Abstract Background: Cancers of unknown primary (CUP) are a type of metastatic cancer. However, their primary anatomical site of origin cannot be clinically determined using routine history inquiries, laboratory tests, endoscopy, and imaging. CUP account for ~3-5% of cancers. Empirical chemotherapy (paclitaxel, carboplatin, etc.) is generally used, although the curative effect is poor. Finding the primary site of origin for CUP patients is of great significance for clinical treatment. Method: Our study employed 10,001 pathological images and 9,775 gene detection data points based on whole-exome sequencing (WES) or YUANSU®(OrigiMed, Shanghai, China) for primary cancer within a database containing 32 common cancers. We applied machine learning algorithms (autoML, Transformers, attention) and constructed two diagnostic models. The models diagnosed by identifying pathological images (Model 1) and genomic data (Model 2).

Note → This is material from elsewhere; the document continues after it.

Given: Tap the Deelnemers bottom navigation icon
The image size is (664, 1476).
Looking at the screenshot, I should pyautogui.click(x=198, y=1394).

Accuracy for the two models was verified. Result: Both models were evaluated using top-k differential diagnosis accuracy, in other words how often the ground truth label was found for k highest confidence predictions for the model. The pathological model (Model 1) achieved a top-3 accuracy of 83.38% and a top-5 accuracy of 90.36%. Using the same methodology, genomic model (Model 2) results were 87.5% and 92.2%, respectively. Conclusion: Using deep learning, we developed diagnostic models for CUP based on pathological images and genomic data. Accuracy for both the pathological image model (Model 1) and the genomic data model (Model 2) was not satisfactory. To improve diagnostic accuracy, further studies on developing a diagnostic model that combines pathological imaging and genomic data are ongoing.. Citation Format: Yanan Wang, Guanjun Zhang, Xi Liu, Yanfeng Xi, Pan Wang, Yuman Zhang, Xing Li. Genomics and pathology based deep learning to predict cancers of unknown primary [abstract]. In: Proceedings of the American Association for Cancer Research Annual Meeting 2022; 2022 Apr 8-13. Philadelphia (PA): AACR; Cancer Res 2022;82(12_Suppl):Abstract nr 5045.